* WORK TO BE COMPLETED: Take from the records below each line that holds "will".

^^^^^^^^^^^^^^^^

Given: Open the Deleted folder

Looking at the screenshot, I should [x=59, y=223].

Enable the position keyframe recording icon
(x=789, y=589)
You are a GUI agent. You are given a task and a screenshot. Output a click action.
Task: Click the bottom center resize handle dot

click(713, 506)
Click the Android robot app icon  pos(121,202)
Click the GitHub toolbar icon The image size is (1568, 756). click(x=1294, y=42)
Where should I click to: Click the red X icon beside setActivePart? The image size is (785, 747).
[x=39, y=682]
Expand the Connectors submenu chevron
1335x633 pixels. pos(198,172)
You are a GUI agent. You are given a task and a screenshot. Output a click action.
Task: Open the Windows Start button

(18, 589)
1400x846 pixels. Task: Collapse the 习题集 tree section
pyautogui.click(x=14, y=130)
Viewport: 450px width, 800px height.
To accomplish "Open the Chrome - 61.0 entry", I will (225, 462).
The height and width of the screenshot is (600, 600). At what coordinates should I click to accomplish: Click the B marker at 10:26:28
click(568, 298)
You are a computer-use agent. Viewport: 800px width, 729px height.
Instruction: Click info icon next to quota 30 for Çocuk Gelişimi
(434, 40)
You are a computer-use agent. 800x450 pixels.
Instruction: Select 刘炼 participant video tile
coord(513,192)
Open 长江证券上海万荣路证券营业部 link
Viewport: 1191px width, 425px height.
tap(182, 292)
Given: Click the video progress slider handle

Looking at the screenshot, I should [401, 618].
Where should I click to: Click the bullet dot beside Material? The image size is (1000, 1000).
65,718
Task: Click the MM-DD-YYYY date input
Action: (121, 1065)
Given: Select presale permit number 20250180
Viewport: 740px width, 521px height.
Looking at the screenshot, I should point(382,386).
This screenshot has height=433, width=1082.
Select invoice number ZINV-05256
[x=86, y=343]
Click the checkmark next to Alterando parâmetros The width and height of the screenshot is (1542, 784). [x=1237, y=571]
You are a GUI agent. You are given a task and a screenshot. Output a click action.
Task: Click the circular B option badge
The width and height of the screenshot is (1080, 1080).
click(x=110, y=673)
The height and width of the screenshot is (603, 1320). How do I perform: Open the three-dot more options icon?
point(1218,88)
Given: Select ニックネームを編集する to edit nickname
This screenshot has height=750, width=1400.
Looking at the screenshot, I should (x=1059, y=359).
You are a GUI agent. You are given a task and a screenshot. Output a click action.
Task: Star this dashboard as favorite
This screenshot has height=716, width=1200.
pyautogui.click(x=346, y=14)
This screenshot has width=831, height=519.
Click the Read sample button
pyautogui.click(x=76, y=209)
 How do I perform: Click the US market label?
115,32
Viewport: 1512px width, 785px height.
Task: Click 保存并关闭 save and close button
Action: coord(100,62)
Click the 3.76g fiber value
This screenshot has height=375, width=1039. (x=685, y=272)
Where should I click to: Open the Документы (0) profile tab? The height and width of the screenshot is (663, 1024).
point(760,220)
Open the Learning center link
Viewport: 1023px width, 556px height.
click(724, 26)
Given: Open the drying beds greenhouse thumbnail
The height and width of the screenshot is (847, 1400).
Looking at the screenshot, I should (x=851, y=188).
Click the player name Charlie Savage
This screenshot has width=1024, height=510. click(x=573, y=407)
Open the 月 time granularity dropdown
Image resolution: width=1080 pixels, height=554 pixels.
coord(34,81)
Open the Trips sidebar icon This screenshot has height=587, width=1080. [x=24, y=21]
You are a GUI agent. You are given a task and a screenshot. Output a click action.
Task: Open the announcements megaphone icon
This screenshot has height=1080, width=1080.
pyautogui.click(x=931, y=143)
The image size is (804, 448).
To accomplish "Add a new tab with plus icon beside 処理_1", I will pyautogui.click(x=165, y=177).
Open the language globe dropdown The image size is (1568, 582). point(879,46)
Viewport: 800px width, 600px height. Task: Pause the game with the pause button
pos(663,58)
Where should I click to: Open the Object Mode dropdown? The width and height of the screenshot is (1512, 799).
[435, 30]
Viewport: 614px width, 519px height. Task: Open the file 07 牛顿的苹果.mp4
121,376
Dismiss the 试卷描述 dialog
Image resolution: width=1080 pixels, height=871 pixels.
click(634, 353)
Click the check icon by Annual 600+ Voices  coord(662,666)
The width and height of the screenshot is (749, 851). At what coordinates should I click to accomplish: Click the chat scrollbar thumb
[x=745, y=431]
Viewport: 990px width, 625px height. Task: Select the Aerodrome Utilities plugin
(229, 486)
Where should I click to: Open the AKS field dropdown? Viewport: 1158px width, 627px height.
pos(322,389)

^^^^^^^^^^^^^^^^

* ANSWER AREA:
To accomplish "Open the Chrome - 61.0 entry", I will (225, 462).
To accomplish "Add a new tab with plus icon beside 処理_1", I will pyautogui.click(x=165, y=177).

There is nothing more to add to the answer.